Georges Feydeau est né à Paris de l’union du romancier Ernest Feydeau et de Léocadie Bogaslawa Zelewska. Depuis son plus jeune âge, il développe un goût marqué pour les lettres et le théâtre, au détriment de ses études. Encouragé par Henri Meilhac, il commence à écrire ses premières pièces vers la fin des années soixante.

L’année 1873 est marquée par l’écriture d’Eglantine d’Amboise ainsi que par la mort de son père, Ernest Feydeau. Trois ans plus tard, il crée le Cercle des Castagnettes dont l’objet est de produire des concerts et des représentations théâtrales. C’est avec cette compagnie qu’il fait ses premiers pas d’acteur en disant ses monologues et en interprétant des rôles de Molièreet Labiche.
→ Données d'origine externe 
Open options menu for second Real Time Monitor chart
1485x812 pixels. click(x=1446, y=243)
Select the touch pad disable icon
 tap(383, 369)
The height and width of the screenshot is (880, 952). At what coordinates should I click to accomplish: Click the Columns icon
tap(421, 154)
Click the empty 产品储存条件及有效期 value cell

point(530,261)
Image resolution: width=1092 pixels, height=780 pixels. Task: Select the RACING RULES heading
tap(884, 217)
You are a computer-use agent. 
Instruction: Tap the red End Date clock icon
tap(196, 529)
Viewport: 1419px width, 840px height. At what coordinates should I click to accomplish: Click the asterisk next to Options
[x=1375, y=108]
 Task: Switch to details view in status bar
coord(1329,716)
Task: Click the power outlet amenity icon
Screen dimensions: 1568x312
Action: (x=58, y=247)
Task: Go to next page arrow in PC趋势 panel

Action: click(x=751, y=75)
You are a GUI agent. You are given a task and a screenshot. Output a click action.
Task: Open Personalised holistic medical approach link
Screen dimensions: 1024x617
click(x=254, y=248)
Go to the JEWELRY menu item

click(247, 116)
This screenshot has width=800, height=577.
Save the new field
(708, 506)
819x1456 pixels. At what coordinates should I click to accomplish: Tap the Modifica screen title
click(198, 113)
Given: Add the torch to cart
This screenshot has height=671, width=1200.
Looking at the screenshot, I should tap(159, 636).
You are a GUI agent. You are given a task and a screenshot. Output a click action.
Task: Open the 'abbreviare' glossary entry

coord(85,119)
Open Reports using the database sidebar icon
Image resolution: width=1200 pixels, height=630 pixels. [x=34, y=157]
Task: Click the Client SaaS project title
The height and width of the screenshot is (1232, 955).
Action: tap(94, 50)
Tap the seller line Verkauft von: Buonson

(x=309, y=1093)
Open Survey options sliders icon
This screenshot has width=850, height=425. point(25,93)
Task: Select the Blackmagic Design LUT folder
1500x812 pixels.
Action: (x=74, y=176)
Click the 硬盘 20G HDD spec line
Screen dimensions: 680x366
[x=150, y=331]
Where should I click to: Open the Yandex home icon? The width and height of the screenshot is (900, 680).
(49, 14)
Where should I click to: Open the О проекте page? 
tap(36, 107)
En juin 1882, sa première pièce Par la fenêtre est donnée et connaît un réel succès. La même année, il écrit des monologues qui sont récités par des acteurs de renom notamment Coquelin Cadet. Parmi ces monologues, citons : Un coup de tête, Un monsieur qui n’aime pas les monologues, Le Mouchoir

L’année suivante, il écrit et fait jouer à l’Athénée deux comédies, Amour et piano et Le Diapason, qui sont bien accueillies par le public et la critique. Dans le même temps, ses nouveaux monologues (Le Potache, Le Petit Ménage, Aux antipodes, etc.…) sont dits par les comédiens Judic et Coquelin Cadet.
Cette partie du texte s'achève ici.